Go through the records line by line from the top and repeat each one exactly, ending with the line that contains "Upendra Maharathi Shilp".

════════════════

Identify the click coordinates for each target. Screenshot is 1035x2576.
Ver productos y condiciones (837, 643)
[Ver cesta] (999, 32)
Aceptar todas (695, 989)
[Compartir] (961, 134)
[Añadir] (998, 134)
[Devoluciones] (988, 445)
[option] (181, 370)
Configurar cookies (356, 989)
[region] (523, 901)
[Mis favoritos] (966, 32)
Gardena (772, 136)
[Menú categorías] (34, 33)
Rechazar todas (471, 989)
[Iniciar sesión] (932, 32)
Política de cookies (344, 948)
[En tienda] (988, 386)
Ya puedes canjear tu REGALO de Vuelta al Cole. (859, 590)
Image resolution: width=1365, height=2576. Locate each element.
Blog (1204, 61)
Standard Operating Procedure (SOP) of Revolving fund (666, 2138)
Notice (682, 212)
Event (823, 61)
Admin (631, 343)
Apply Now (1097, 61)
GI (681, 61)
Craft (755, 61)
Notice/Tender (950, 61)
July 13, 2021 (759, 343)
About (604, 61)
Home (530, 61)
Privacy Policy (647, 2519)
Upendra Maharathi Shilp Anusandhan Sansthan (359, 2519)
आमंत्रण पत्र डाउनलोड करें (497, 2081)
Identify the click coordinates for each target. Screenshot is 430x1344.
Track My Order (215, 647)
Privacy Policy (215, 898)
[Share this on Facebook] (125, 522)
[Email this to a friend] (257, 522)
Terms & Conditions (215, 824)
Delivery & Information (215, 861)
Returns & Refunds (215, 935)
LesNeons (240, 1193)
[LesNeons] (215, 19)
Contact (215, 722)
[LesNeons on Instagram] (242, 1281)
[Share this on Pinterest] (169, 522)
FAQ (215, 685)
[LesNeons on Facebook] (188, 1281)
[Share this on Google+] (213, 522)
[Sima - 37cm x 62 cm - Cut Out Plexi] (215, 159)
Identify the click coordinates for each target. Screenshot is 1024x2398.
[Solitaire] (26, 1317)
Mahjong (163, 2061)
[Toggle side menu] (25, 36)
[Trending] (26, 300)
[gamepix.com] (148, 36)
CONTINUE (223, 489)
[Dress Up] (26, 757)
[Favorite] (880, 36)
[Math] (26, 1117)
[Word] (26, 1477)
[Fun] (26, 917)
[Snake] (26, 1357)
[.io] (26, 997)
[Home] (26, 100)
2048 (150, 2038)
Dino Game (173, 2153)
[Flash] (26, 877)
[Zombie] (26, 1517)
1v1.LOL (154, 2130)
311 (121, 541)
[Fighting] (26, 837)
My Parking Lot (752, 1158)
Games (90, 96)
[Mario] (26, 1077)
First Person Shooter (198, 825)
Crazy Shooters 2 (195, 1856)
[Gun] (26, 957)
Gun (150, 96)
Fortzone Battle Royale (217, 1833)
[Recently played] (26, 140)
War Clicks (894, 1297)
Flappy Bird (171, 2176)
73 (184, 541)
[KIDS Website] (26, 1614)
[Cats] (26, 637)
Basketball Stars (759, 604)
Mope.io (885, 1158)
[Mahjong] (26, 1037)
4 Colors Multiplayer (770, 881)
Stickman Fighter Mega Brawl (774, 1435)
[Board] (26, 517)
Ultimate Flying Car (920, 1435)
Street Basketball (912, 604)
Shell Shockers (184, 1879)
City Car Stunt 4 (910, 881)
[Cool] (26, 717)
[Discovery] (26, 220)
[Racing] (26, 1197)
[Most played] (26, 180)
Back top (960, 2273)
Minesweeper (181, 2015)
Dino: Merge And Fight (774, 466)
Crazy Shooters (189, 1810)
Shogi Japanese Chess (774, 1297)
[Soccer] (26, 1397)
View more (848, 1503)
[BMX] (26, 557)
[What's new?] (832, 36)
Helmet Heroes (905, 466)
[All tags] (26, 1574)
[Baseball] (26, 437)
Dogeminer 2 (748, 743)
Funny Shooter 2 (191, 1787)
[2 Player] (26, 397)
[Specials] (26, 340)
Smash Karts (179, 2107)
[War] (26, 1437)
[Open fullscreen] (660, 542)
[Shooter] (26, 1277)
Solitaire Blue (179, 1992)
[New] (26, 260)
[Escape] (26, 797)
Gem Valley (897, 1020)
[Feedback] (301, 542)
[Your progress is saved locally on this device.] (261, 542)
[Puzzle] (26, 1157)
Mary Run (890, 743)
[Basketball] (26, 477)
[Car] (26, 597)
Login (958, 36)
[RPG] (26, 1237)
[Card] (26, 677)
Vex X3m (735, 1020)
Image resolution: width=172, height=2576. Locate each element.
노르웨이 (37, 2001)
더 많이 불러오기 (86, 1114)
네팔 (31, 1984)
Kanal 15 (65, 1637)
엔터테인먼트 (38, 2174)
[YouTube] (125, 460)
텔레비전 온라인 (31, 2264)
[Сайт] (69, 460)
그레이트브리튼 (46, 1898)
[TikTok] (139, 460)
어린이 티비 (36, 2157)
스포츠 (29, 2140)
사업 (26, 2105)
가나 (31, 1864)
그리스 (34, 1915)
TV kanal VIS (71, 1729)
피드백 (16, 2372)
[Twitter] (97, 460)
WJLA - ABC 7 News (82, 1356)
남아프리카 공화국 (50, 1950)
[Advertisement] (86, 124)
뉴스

════════════════

Completed task —
Identify the click coordinates for each target. Screenshot is 1035x2576.
Ver productos y condiciones (837, 643)
[Ver cesta] (999, 32)
Aceptar todas (695, 989)
[Compartir] (961, 134)
[Añadir] (998, 134)
[Devoluciones] (988, 445)
[option] (181, 370)
Configurar cookies (356, 989)
[region] (523, 901)
[Mis favoritos] (966, 32)
Gardena (772, 136)
[Menú categorías] (34, 33)
Rechazar todas (471, 989)
[Iniciar sesión] (932, 32)
Política de cookies (344, 948)
[En tienda] (988, 386)
Ya puedes canjear tu REGALO de Vuelta al Cole. (859, 590)
Image resolution: width=1365, height=2576. Locate each element.
Blog (1204, 61)
Standard Operating Procedure (SOP) of Revolving fund (666, 2138)
Notice (682, 212)
Event (823, 61)
Admin (631, 343)
Apply Now (1097, 61)
GI (681, 61)
Craft (755, 61)
Notice/Tender (950, 61)
July 13, 2021 (759, 343)
About (604, 61)
Home (530, 61)
Privacy Policy (647, 2519)
Upendra Maharathi Shilp Anusandhan Sansthan (359, 2519)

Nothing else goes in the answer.